— Text extract —
#####
Ok, trying to figure out what to do post hook-up and could use advice.

 

First off, I should probably explain that I don't usually do this. I'm in my late 20s (frighteningly close to 30); and I've never really been one for casual encounters. When I was an under-grad (and sometimes in my early 20s); I'd make-out with girls I met at parties or bars but it would never go passed third base (and even that was rare). I think on some level I'm not entirely comfortable sleeping with someone I don't really know/like even though casual sex sounds great in theory. With the exception of one instance; full on sex is just something I only do in a relationship. I enrolled in grad school a few years ago and, for some reason, have been even more reticent to date my classmates (maybe because it feels like such an insulated group and that could be embarassing). In the three years I've been there, I've only dated two people in my program and both of those were in secret.

 

Anyway, this changed on Saturday when I had absolutely amazing sex with a girl from my program. Now I'm trying to figure out what to do post hook-up.
#####
— Data —
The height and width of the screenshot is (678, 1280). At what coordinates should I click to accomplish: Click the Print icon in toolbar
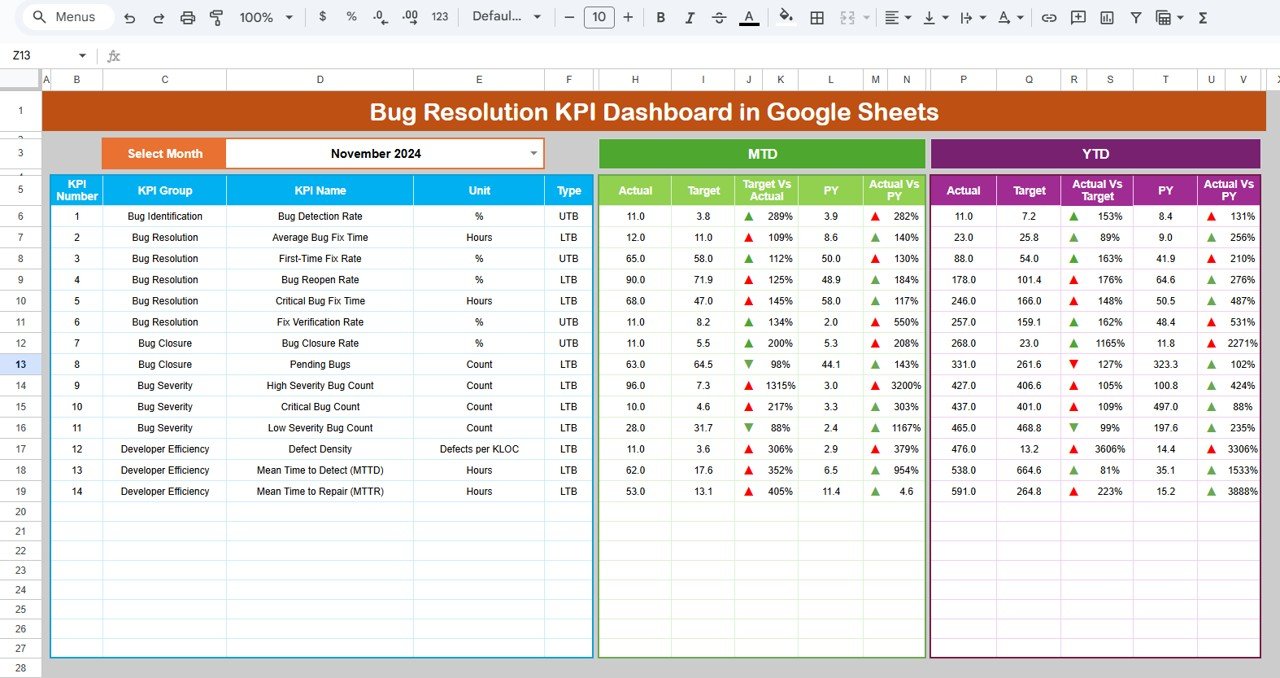[188, 17]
#####
— Task objective —
In the post about dating in grad school, how many people from the writer's program had the writer dated during the three years there?

— Full answer —
Two, and both of those were in secret.